注意，`s` 与 `s2` 指向不同的对象。

## DataFrame

**DataFrame** 是由多种类型的列构成的二维标签数据结构，类似于 Excel 、SQL 表，或 Series 对象构成的字典。DataFrame 是最常用的 Pandas 对象，与 Series 一样，DataFrame 支持多种类型的输入数据：

- 一维 ndarray、列表、字典、Series 字典
- 二维 numpy.ndarray
- [结构多维数组或记录多维数组](https://docs.scipy.org/doc/numpy/user/basics.rec.html)
- `Series`
- `DataFrame`

除了数据，还可以有选择地传递 **index**（行标签）和 **columns**（列标签）参数。传递了索引或列，就可以确保生成的 DataFrame 里包含索引或列。Series 字典加上指定索引时，会丢弃与传递的索引不匹配的所有数据。

没有传递轴标签时，按常规依据输入数据进行构建。

::: tip 注意

Python > = 3.6，且 Pandas > = 0.23，数据是字典，且未指定 `columns` 参数时，`DataFrame` 的列按字典的插入顺序排序。

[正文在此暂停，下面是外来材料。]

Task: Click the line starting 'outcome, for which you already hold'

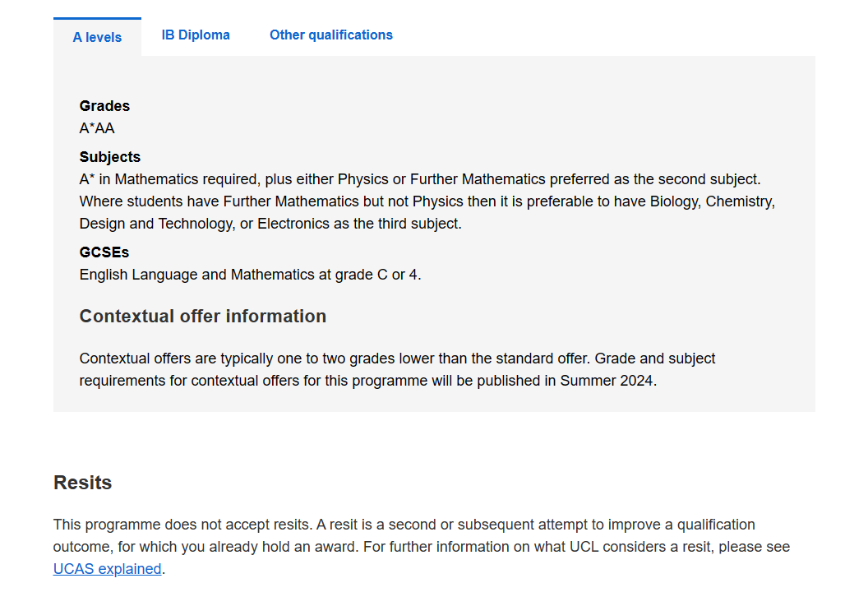Action: point(422,547)
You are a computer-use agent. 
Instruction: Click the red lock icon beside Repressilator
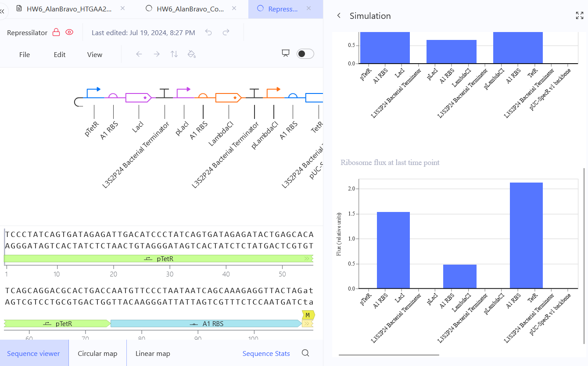56,32
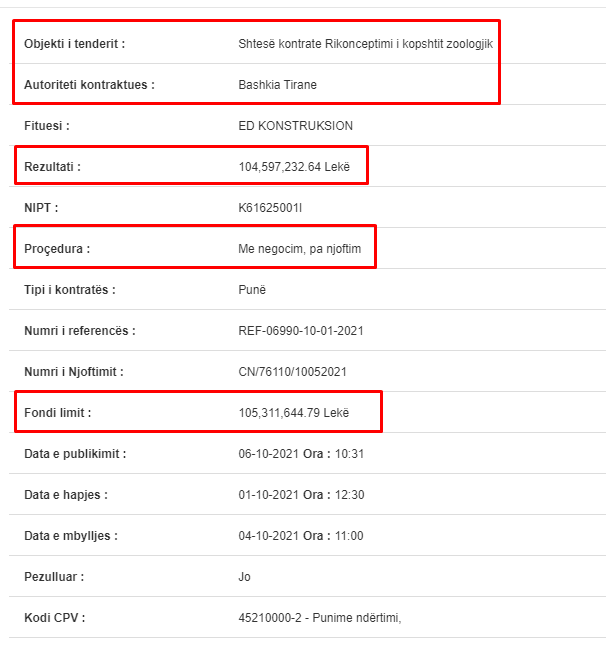Screen dimensions: 606x663
Task: Select reference number REF-06990-10-01-2021
Action: click(x=301, y=331)
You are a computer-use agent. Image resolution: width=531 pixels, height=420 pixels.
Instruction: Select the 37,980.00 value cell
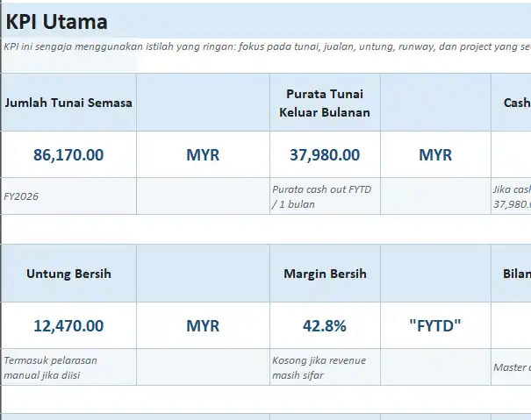coord(325,155)
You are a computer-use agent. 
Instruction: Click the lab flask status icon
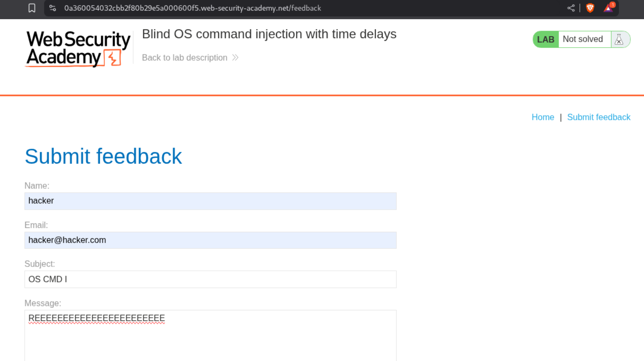click(619, 40)
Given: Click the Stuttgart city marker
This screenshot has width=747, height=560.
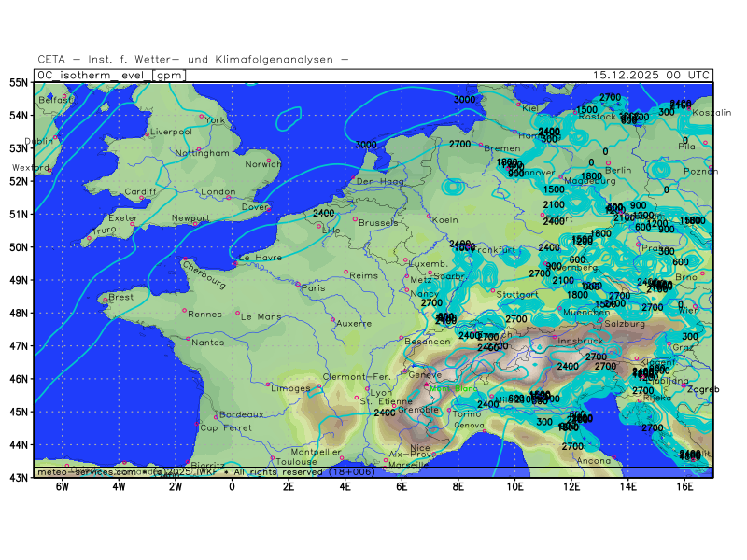Looking at the screenshot, I should click(493, 289).
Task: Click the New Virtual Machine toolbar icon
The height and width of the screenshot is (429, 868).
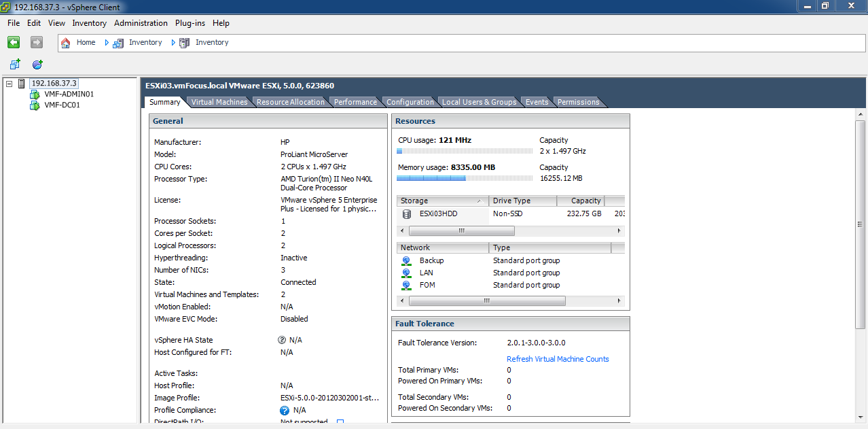Action: [14, 65]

Python < 3.6 或 Pandas < 0.23，且未指定 `columns` 参数时，`DataFrame` 的列按字典键的字母排序。

:::

### 用 Series 字典或字典生成 DataFrame

生成的**索引**是每个 **Series** 索引的并集。先把嵌套字典转换为 Series。如果没有指定列，DataFrame 的列就是字典键的有序列表。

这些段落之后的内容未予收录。